Predrag adds: I have been skeptical about cannabinoids, as I have so far found only one clinical trial (Guzmán, Madrid 2006 with no follow-up clinical trials), and Barbara needs a full-fledged clinical trail very soon, accepted by her doctors, and coordinated with the planned radiation/chemo combo. Pot is controversial, and websites have to be sifted with care. Wiki says "the mechanisms which promote THC's tumor cell–killing action are unknown." In US there do not seem to be major ongoing efforts in this direction; I found Sean D. McAllister in San Francisco. There's no sign yet that the approach works in laboratory animals, let alone people. Dr. Paul Graham Fisher, chief of the Division of Child Neurology at Stanford University and Lucile Packard Children's Hospital says "you're seeing a lot more thinking outside the box about trying to treat glioblastoma. I think in the next 10 to 15 years we're going to start seeing progress forward." For now, he says, there's no evidence that marijuana is good or bad for glioblastoma tumors (HealthDay News - Monday, January 11 2010). Georgetown Lombardi Cancer Center is currently only preparing a clinical trial. Maybe US government is conspiring to prevent a cure for cancer, but I doubt it. The review that Sara cites has 268 Google Scholar cites, and some of that reading is interesting.
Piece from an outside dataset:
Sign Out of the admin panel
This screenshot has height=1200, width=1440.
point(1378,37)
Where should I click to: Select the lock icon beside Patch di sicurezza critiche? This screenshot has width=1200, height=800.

this article (not public access, need to get it thorough GaTech Library):
Cannabinoids as Potential Antitumoral Agents in Pancreatic Cancer G. Velasco, A. Carracedo, M. Lorente and M. Guzmán
Pancreatology 2009, 39-49
says
On the basis of these preclinical findings, a pilot clinical study of ▵9-tetrahydrocannabinol (THC) in patients with recurrent glioblastoma multiforme has recently been run,
see
A pilot clinical study of Δ9-tetrahydrocannabinol in patients with recurrent glioblastoma multiforme, Guzman M, Duarte MJ, Blazquez C, Ravina J, Rosa MC, Galve- Roperh I, Sanchez C, Velasco G, Gonzalez-Feria L, Br J Cancer 95 197–2003 (2006)
Targeting Cannabinoid Receptors in Brain Tumors, Guillermo Velasco, Arkaitz Carracedo, Cristina Blázquez, Mar Lorente, Tania Aguado, Cristina Sánchez, Ismael Galve-Roperh and Manuel Guzmán, in Cannabinoids and the Brain 2008, II, 361-374.
This literature is immense (my estimate is over 5000 articles in last 5 years), beyond what layman can comprehend, and we need a native guide for this. Maybe we could get Engelbert's son Michael to join the blog and have look at it?

Predrag to Ed: How about trying to pull your Columbia professor rank, calling up the authors of the Columbia University clinical trial (2007) "showing that HIV/AIDS patients who inhaled cannabis four times daily experienced substantial increases in food intake with little evidence of discomfort and no impairment of cognitive performance." Not the problem at hand, but they should know what clinical trials are in progress? The director of these studies is Margaret Haney, try calling her? Please please introduce yourself as the Columbia Ratherferd Chair Professor in Astronomy, and not as Ed, medical people respect hierarchy.

Even it it does not slow down the tumor, it might be a palliative, and that cannot hurt.